Desde que eu cheguei em 1992, para jogar pelo Vitória, eu sempre disse que, se eu pudesse, moraria seis meses no Rio de Janeiro e os outros seis em Salvador. Eu adoro Salvador e não é pela cidade, nem pela torcida, é pelo povo. O povo soteropolitano é muito receptivo. Estou com saudade de Salvador, estive aí um ano atrás e espero que este ano eu volte a Salvador, mesmo que seja para passear. Eu sou muito bem recebido. Um negócio engraçado é que o torcedor do Vitória e o do Bahia gostam muito de mim. Às vezes eu não dou sorte é com os dirigentes.

Chegou a visitar a Fonte Nova depois da reconstrução?

Não fui, infelizmente. Não conheço a Fonte Nova depois da Copa do Mundo e espero, quando for a Salvador, poder assistir a algum jogo. É um negócio meio complicado porque se você aparecer para ficar assistindo a um jogo de Bahia e de Vitória, as pessoas já acham que você está forçando a barra, se oferecendo, e isso ai é uma coisa que me incomoda muito. Eu sou muito tímido e muito discreto em minhas atitudes.

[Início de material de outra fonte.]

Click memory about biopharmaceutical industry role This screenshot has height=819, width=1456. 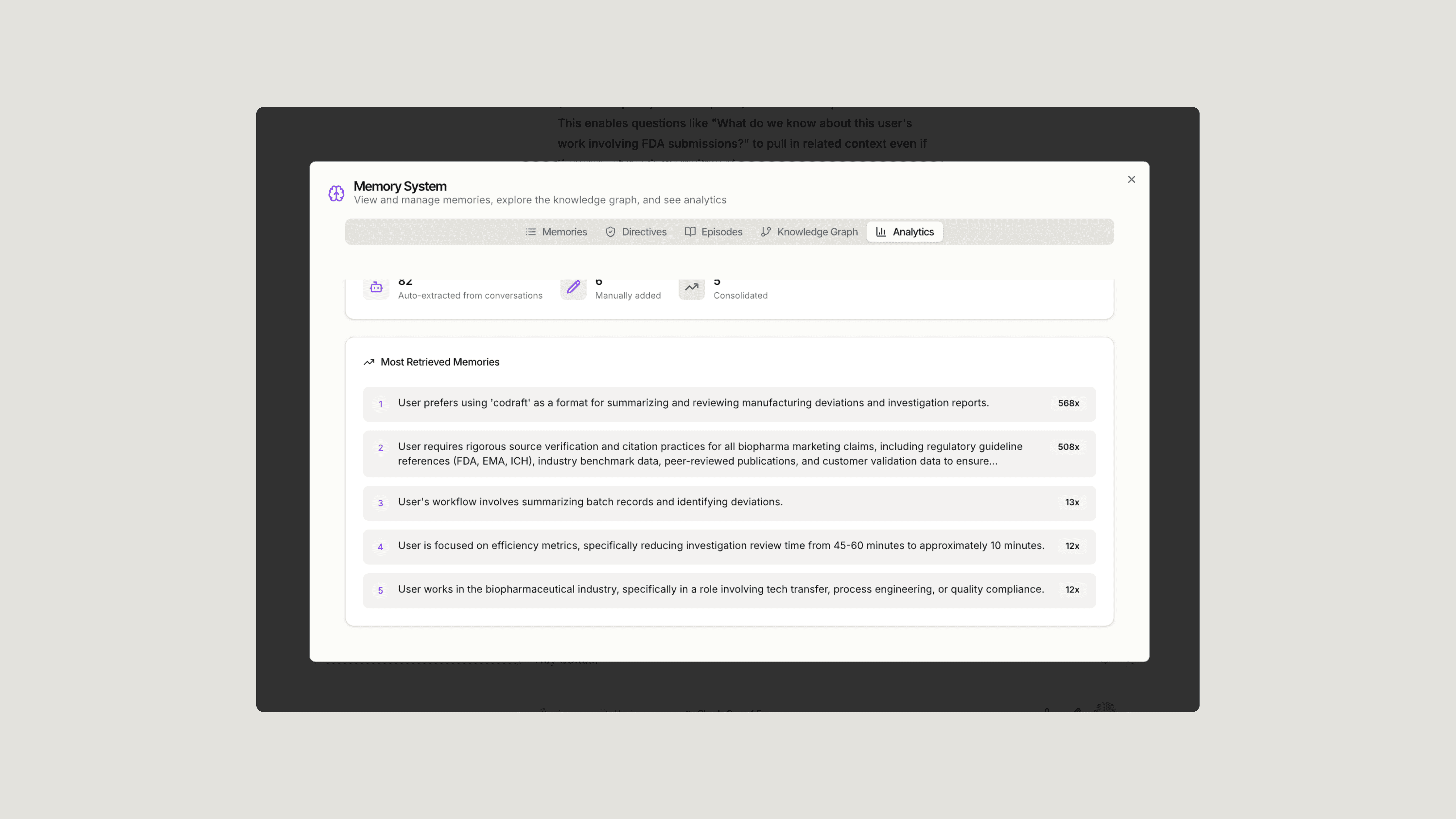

Quer mandar um recado para as torcidas de Bahia e Vitória e para as pessoas que queriam saber por onde você andava?

Quero mandar um abraço para o torcedor do Bahia e do Vitória. Mesmo de longe, eu estou torcendo para que ambos os clubes tenham sucesso. A qualquer momento eu estou aparecendo aí em Salvador para rever os amigos, a cidade e matar um pouco a saudade de todos.